Seit der letzten Bundestagswahl gibt es allerdings keine Mehrheit mehr für eine Bürger-Krankenversicherung. Dafür reicht die Stimmenzahl von SPD, Bündnis 90/Die Grünen und Die Linke nicht mehr aus. In der Aussprache, die jetzt im Plenarprotokoll dokumentiert ist, sprachen sich CDU/CSU, FDP und AfD gegen den Einstieg in eine Bürgerversicherung aus.
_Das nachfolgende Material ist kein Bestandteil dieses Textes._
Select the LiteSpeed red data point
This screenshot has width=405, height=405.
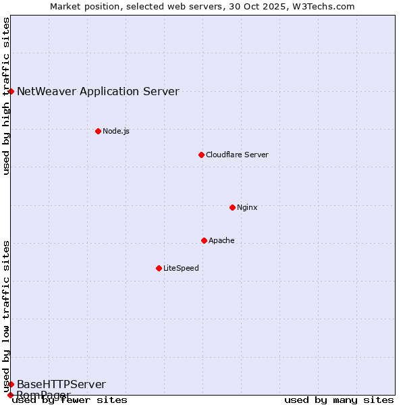coord(159,268)
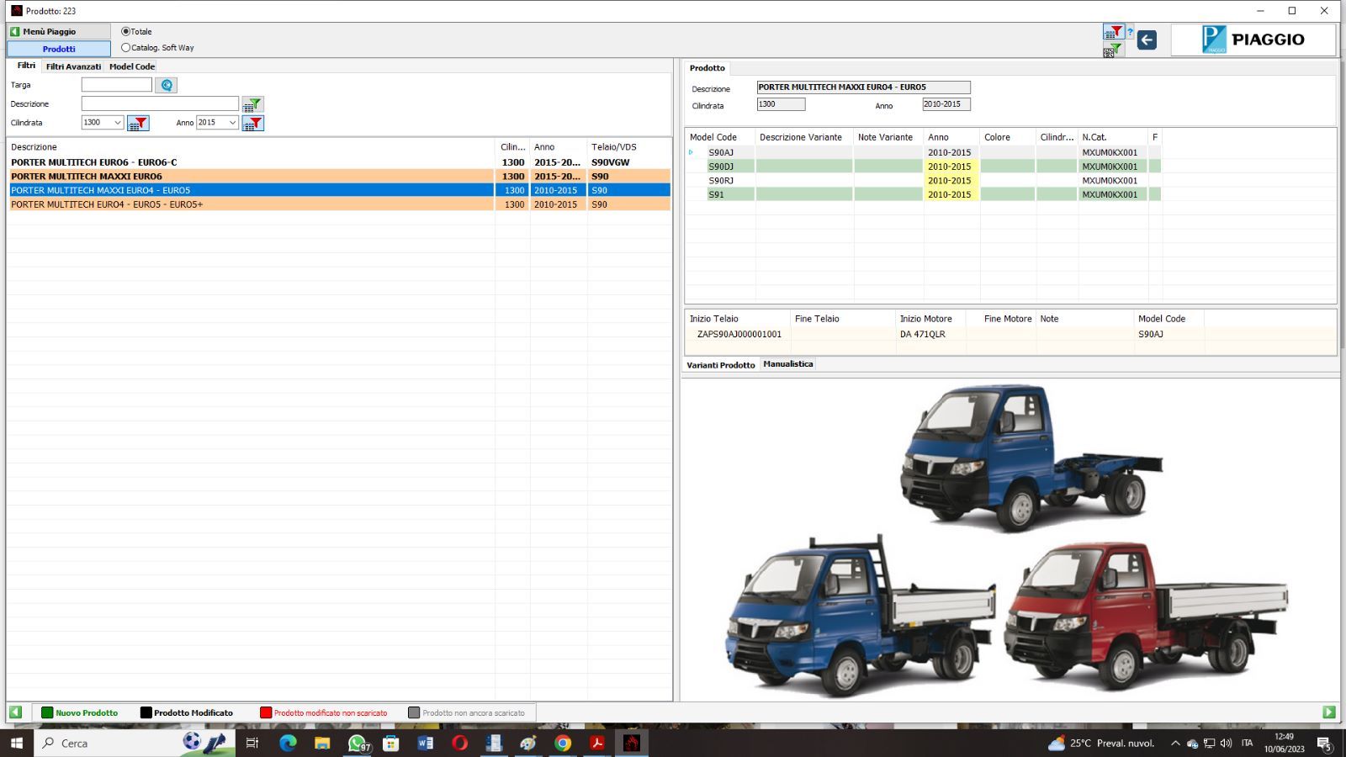Click the Targa lookup icon button
The image size is (1346, 757).
(167, 85)
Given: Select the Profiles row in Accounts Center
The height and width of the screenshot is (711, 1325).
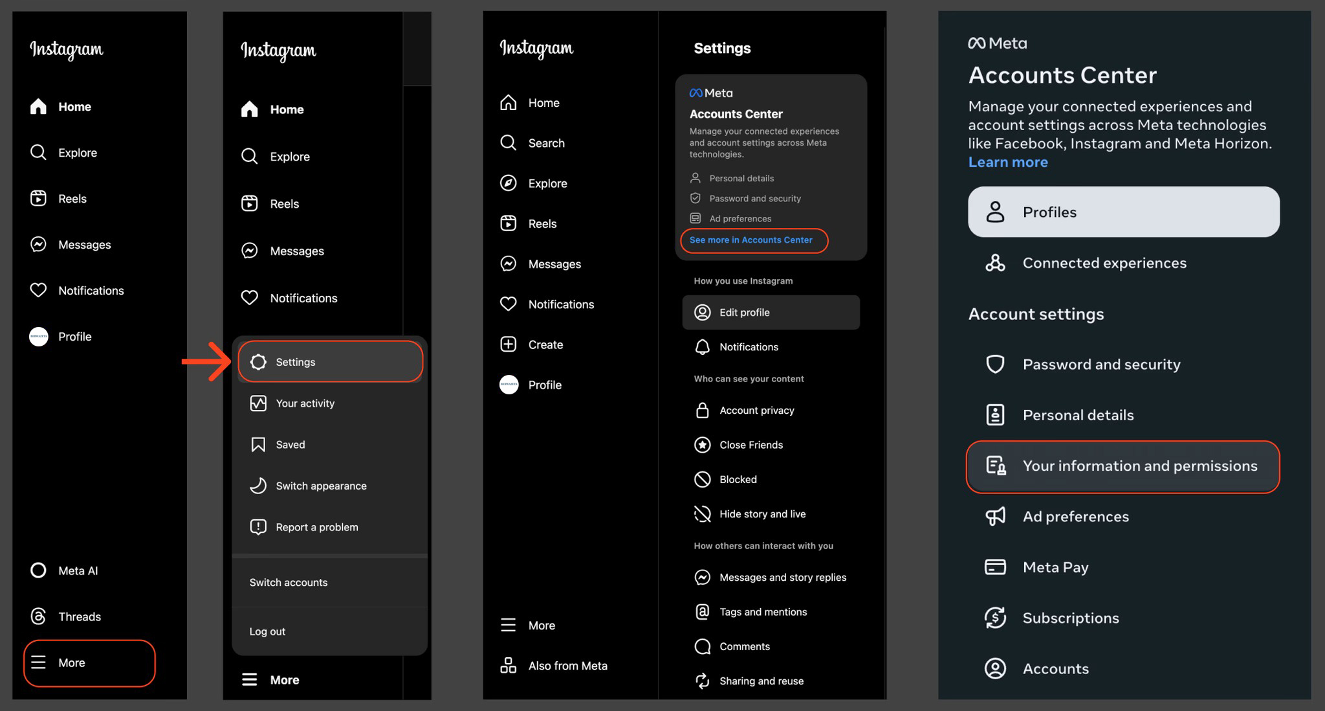Looking at the screenshot, I should coord(1122,212).
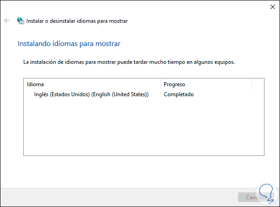This screenshot has height=207, width=280.
Task: Click the Progreso column header
Action: (x=205, y=84)
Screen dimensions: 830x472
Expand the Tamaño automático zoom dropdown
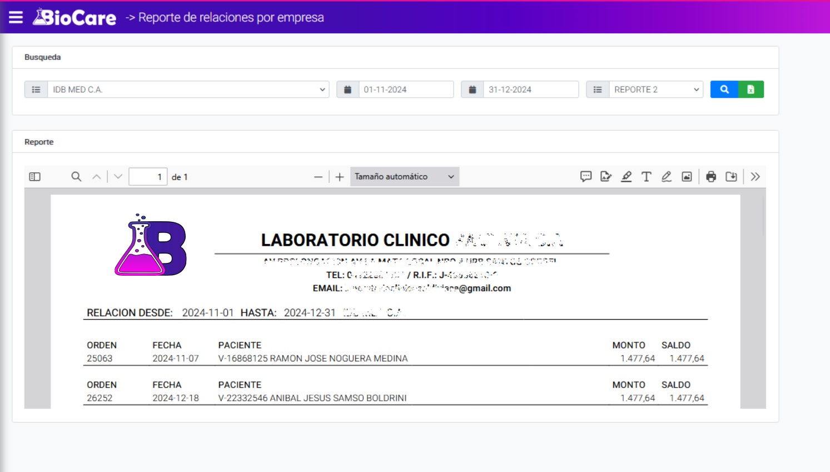[404, 177]

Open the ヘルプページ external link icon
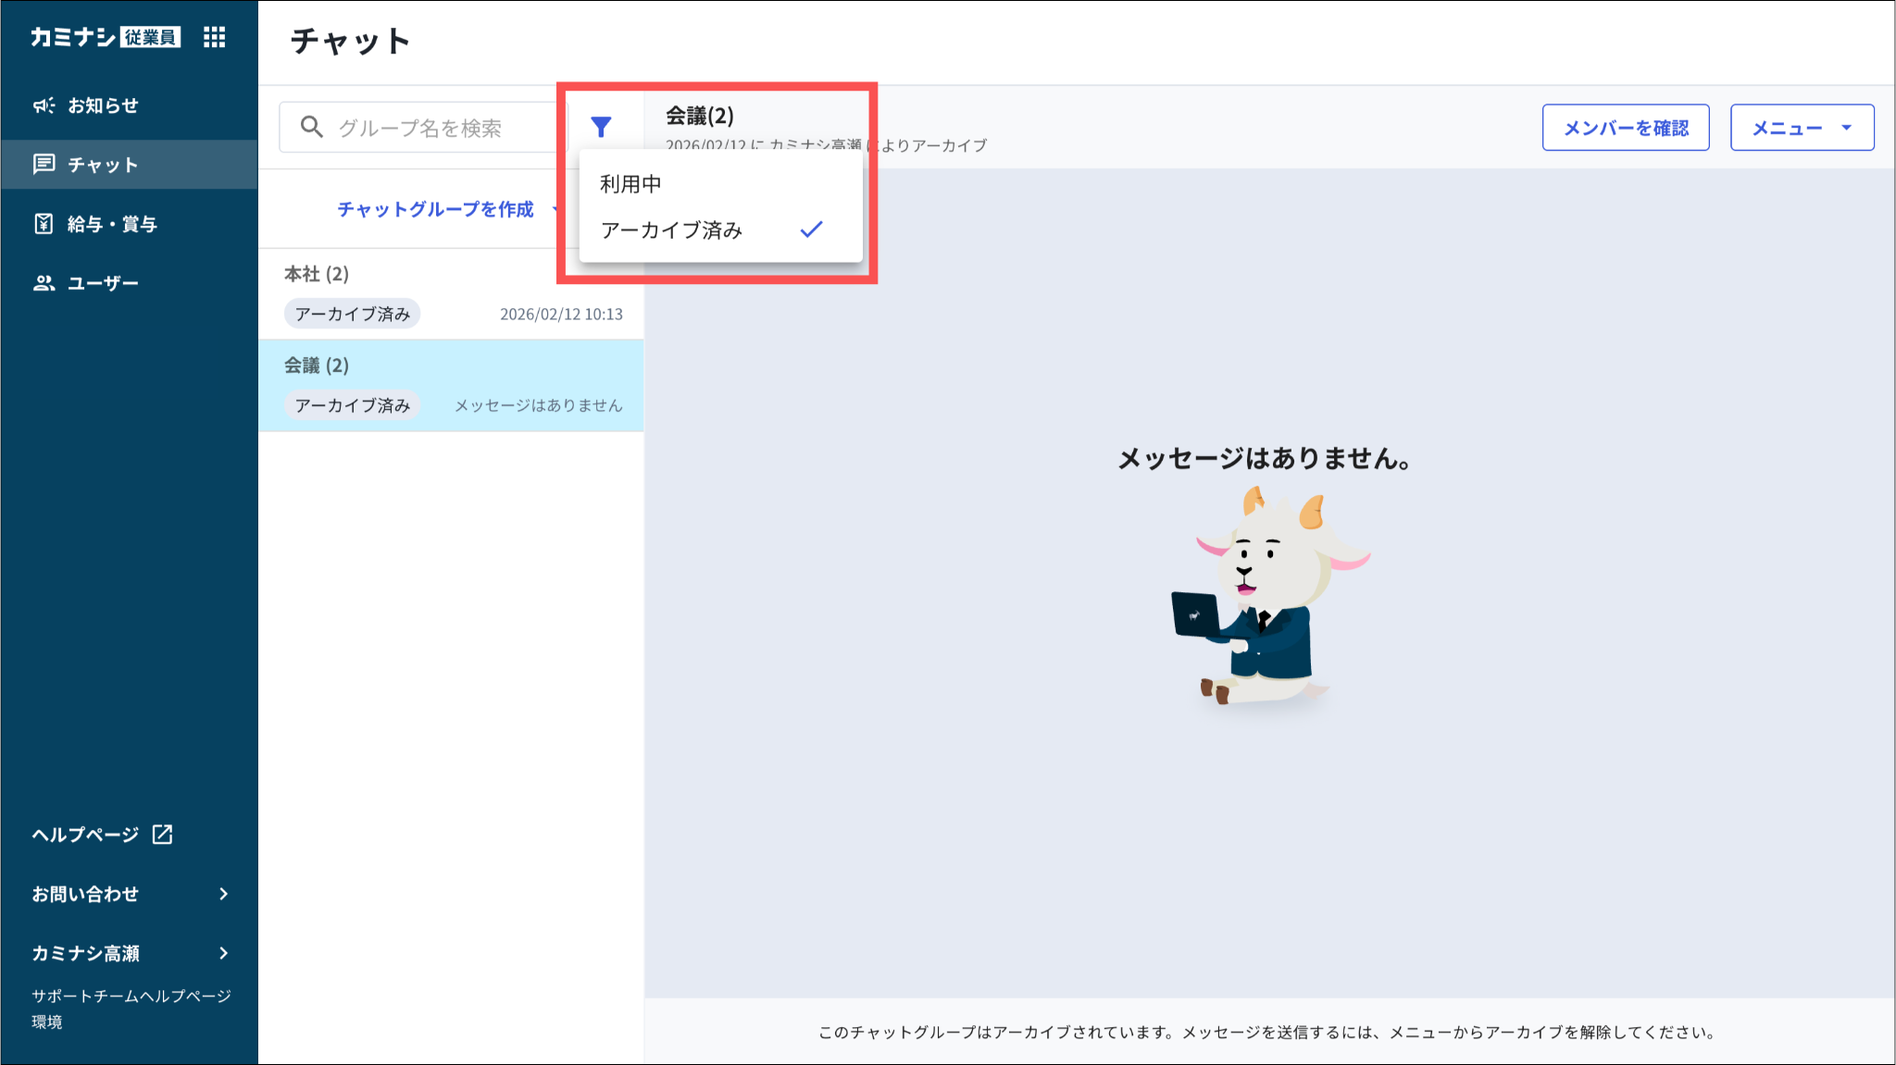click(x=163, y=835)
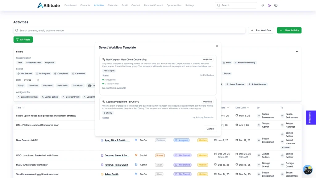Screen dimensions: 316x178
Task: Click info icon next to Date Overlap
Action: click(38, 80)
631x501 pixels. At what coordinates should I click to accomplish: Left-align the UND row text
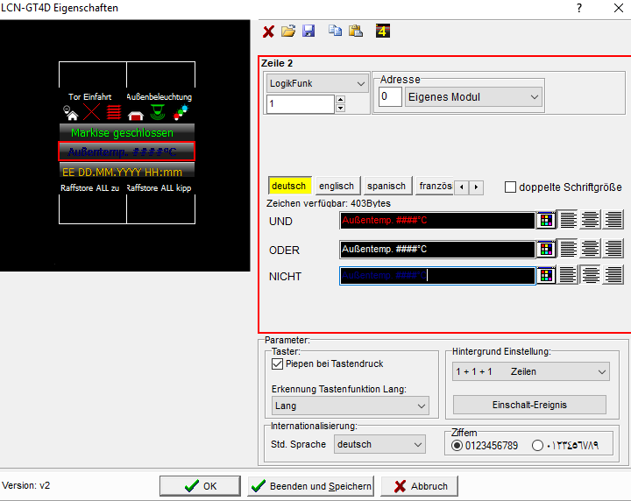[x=569, y=221]
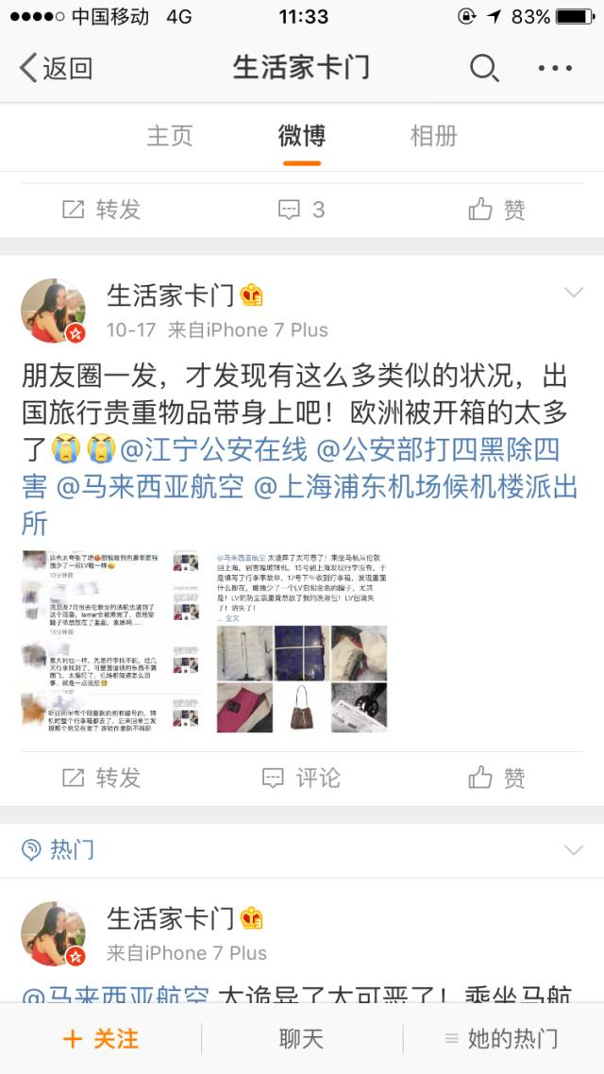The width and height of the screenshot is (604, 1074).
Task: Open the comments showing 3 replies
Action: [301, 209]
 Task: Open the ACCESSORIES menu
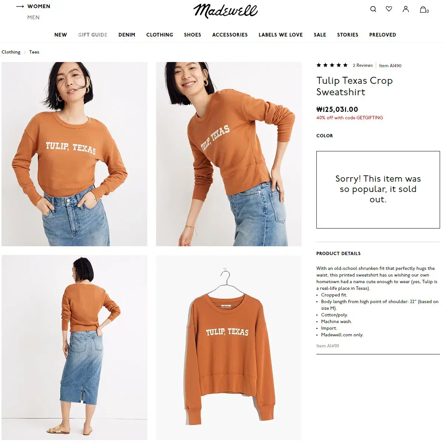click(230, 35)
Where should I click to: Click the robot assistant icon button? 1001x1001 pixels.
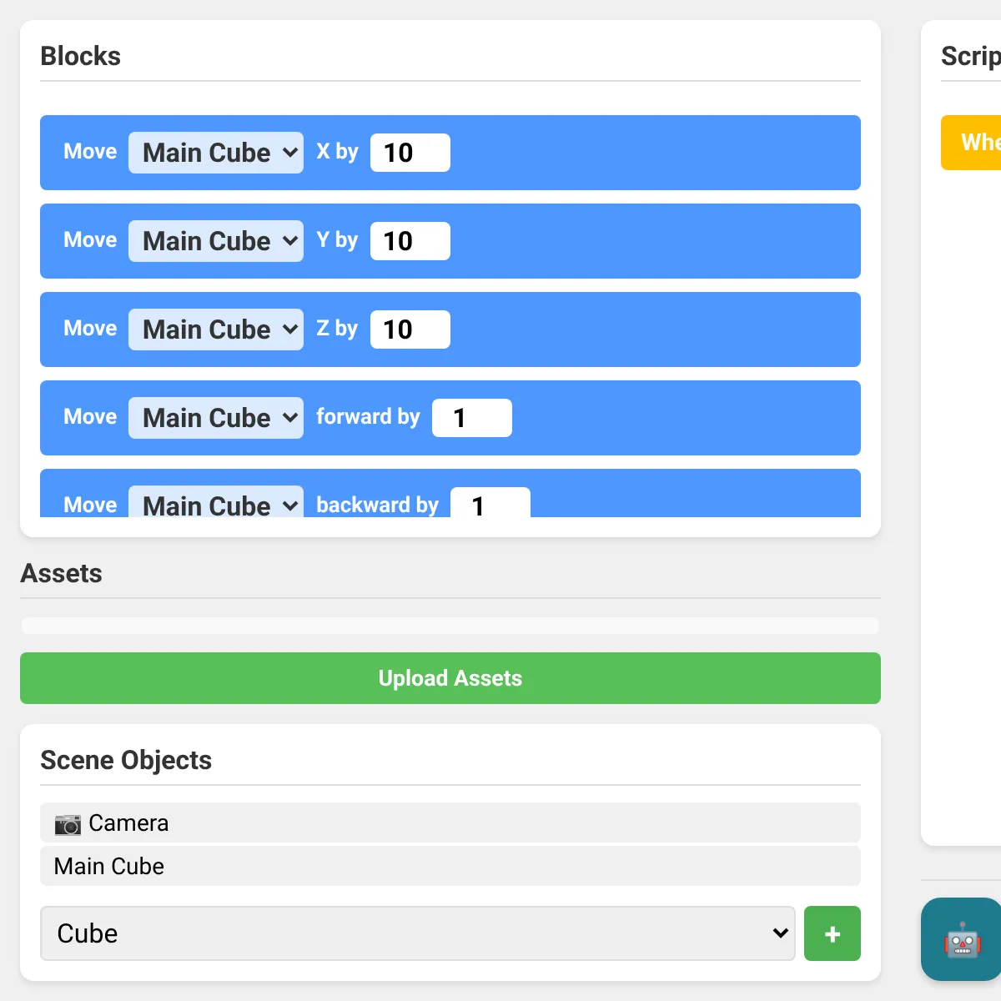pos(962,939)
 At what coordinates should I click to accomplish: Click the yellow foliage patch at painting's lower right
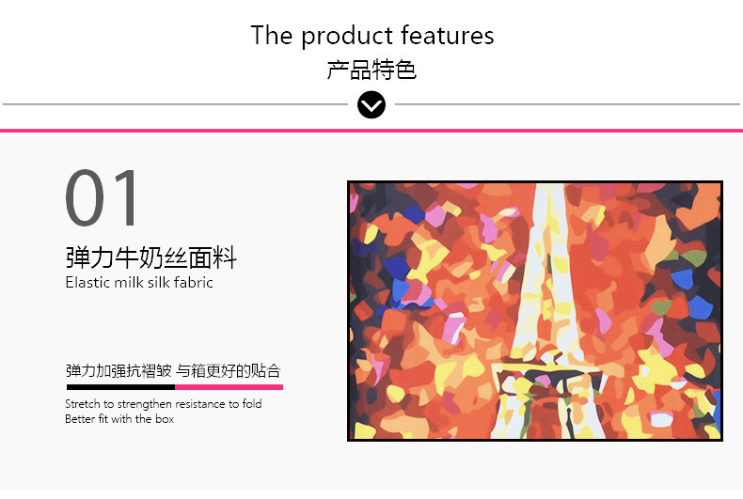(656, 371)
Linke: Finanzielle Nachteile für Beamte

In der Debatte bezweifelte der linke Abgeordnete Kessler, dass die Beamten ein wirkliches Wahlrecht zwischen gesetzlicher und privater Krankenversicherung (PKV) hätten. „Die Beamtinnen und Beamten sind die dickste Rosine, die sich die privaten Krankenversicherungen herausgepickt haben.“

Der finanzielle Nachteil wäre für Beamte viel zu groß, so dass sie faktisch gar keine andere Möglichkeit hätten, als sich privat zu versichern. Mit dem Antrag wolle Die Linke den Beamten eine echte Wahlmöglichkeit geben, sagte Kessler. „Wir möchten aber andererseits die Zwei-Klassen-Medizin aufbrechen.“

Union zeigt der Bürgerversicherung die Rote Karte

Die ebenfalls neu in den Bundestag gekommene CDU-Bundestagsabgeordnete Petra Nicolaisen verwies zum einen auf verfassungsrechtliche Bedenken in Bezug auf die Fürsorgepflicht des Dienstherrn für die Beamten. Zudem müsste auch für freiwillig gesetzlich versicherte Beamte eine Restbeihilfe immer bestehen bleiben.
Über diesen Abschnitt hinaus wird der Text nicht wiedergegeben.